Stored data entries
- - - - - - -
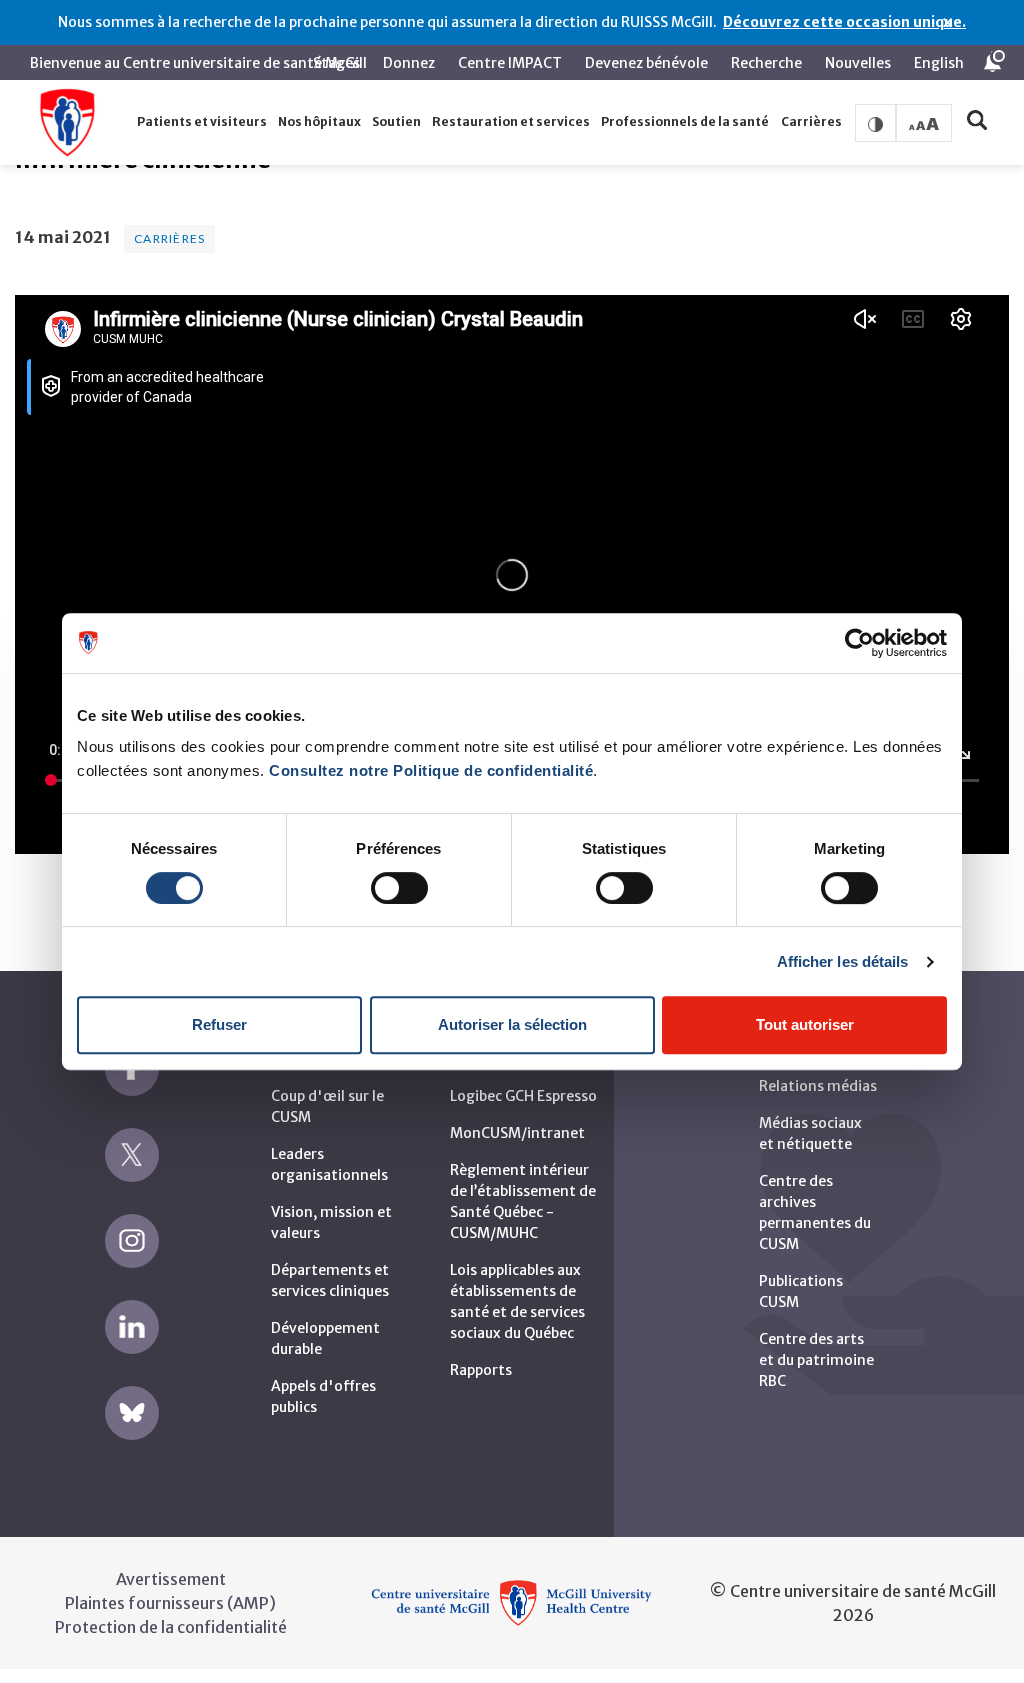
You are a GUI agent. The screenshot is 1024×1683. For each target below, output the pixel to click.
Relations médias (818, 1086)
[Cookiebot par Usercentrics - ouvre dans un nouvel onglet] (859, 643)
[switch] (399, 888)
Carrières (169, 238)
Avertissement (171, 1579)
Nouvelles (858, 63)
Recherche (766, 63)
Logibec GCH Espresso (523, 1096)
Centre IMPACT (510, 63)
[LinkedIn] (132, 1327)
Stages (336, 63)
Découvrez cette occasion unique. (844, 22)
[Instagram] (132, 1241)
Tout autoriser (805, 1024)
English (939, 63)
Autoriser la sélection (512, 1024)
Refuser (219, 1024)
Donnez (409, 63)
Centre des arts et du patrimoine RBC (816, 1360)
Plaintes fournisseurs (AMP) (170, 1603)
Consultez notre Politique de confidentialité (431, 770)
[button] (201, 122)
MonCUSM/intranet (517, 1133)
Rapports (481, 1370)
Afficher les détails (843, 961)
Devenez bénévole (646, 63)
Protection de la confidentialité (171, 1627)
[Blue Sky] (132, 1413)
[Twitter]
- - - - - - -
The problem
Repeat the records word for word and drop any pictures.

Reply to the exercise
You are a GUI agent. The screenshot is 1024×1683. For each target below, output the pixel to click.
Relations médias (818, 1086)
[Cookiebot par Usercentrics - ouvre dans un nouvel onglet] (859, 643)
[switch] (399, 888)
Carrières (169, 238)
Avertissement (171, 1579)
Nouvelles (858, 63)
Recherche (766, 63)
Logibec GCH Espresso (523, 1096)
Centre IMPACT (510, 63)
[LinkedIn] (132, 1327)
Stages (336, 63)
Découvrez cette occasion unique. (844, 22)
[Instagram] (132, 1241)
Tout autoriser (805, 1024)
English (939, 63)
Autoriser la sélection (512, 1024)
Refuser (219, 1024)
Donnez (409, 63)
Centre des arts et du patrimoine RBC (816, 1360)
Plaintes fournisseurs (AMP) (170, 1603)
Consultez notre Politique de confidentialité (431, 770)
[button] (201, 122)
MonCUSM/intranet (517, 1133)
Rapports (481, 1370)
Afficher les détails (843, 961)
Devenez bénévole (646, 63)
Protection de la confidentialité (171, 1627)
[Blue Sky] (132, 1413)
[Twitter]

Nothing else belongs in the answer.